Of the 227 cards, at least half are records of things going wrong. Each one represents real time lost — anywhere from 20 minutes to 2 days. I’ve distilled the most universally applicable lessons and organized them into four themes.

These lessons share one trait: the surface symptom is several layers away from the root cause. A port conflict looks like an OAuth failure. A regex’s stateful behavior looks like “random” match loss. A build cache looks like “deployed but nothing changed.”

If you remember one thing from this chapter: never trust the first error message. Dig one layer deeper. Then dig again.


Git and Deployment Traps

You think Git and deployment are deterministic, but environment differences, hook side effects, and cache state make them probabilistic.

Port Conflict Causes Silent OAuth Failure

What happened: The OAuth login flow suddenly stopped working. No errors — the callback just never fired. Spent nearly two hours checking OAuth provider config, redirect URIs, cookie settings — all correct. Turned out another local process had grabbed the same port. The dev server silently fell back to a different port, but the OAuth redirect URI was hardcoded to the original port.

Why: OAuth redirect URI validation requires an exact match — the port number is part of the URL. Most dev servers (Vite, Next.js dev) auto-increment the port when it’s taken, but they don’t tell you what that means for OAuth. Worse, OAuth failure doesn’t throw an error — it redirects to a port nobody’s listening on, and then… nothing happens. Silent failure is the most expensive kind of failure.

Rule: After starting the dev server, always verify the actual port number. OAuth projects must include a port assertion in the startup script — wrong port, crash immediately, no fallback.

// Add this to your startup script — don't wait until the OAuth callback to discover the port is wrong
const EXPECTED_PORT = parseInt(process.env.PORT || '3000');
server.listen(EXPECTED_PORT, () => {
  const actualPort = server.address().port;
  if (actualPort !== EXPECTED_PORT) {
    console.error(`FATAL: Expected port ${EXPECTED_PORT}, got ${actualPort}. OAuth will break.`);
    process.exit(1);
  }
});

Pre-push Hooks Cause SSH Timeout

What happened: git push to remote timed out randomly. Sometimes it worked, sometimes it hung for 30 seconds then disconnected. First instinct: network issue. But ssh -T git@github.com succeeded every time. Turned out the pre-push hook was running the full test suite, which exceeded the SSH idle timeout.

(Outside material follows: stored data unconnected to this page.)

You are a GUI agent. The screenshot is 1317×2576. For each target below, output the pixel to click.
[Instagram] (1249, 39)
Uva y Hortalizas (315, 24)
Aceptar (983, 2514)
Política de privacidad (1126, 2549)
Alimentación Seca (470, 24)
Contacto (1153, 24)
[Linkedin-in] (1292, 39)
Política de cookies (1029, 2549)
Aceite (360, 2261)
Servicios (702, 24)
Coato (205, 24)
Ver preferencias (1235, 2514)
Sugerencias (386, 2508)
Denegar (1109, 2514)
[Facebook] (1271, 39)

Why: Git hooks execute after the SSH connection for a push is established but before data transfer begins. If the hook takes too long, the connection can be killed by multiple parties: the SSH server’s ClientAliveInterval, intermediate network devices (routers/firewalls) doing idle connection cleanup, or the client’s own timeout settings. Local testing never triggers this because there’s no network layer involved.

Rule: Pre-push hooks must have a time limit. Any check that takes over 10 seconds belongs in CI, not in a hook. If you absolutely must run tests in the hook, configure ServerAliveInterval and ServerAliveCountMax in your ~/.ssh/config to keep the connection alive.


The Danger of Checking Out main in a Worktree

What happened: Tried git checkout main inside a Git worktree. Git 2.5+ refuses this by default (fatal: 'main' is already checked out), but if you bypass the protection with --force or via git checkout <main's commit hash> (detached HEAD), the main repo’s working directory state gets corrupted. Two worktrees sharing the same ref trigger cascading failures — file lock conflicts, index inconsistencies, corrupted state. Recovery requires manually editing files under .git/worktrees/.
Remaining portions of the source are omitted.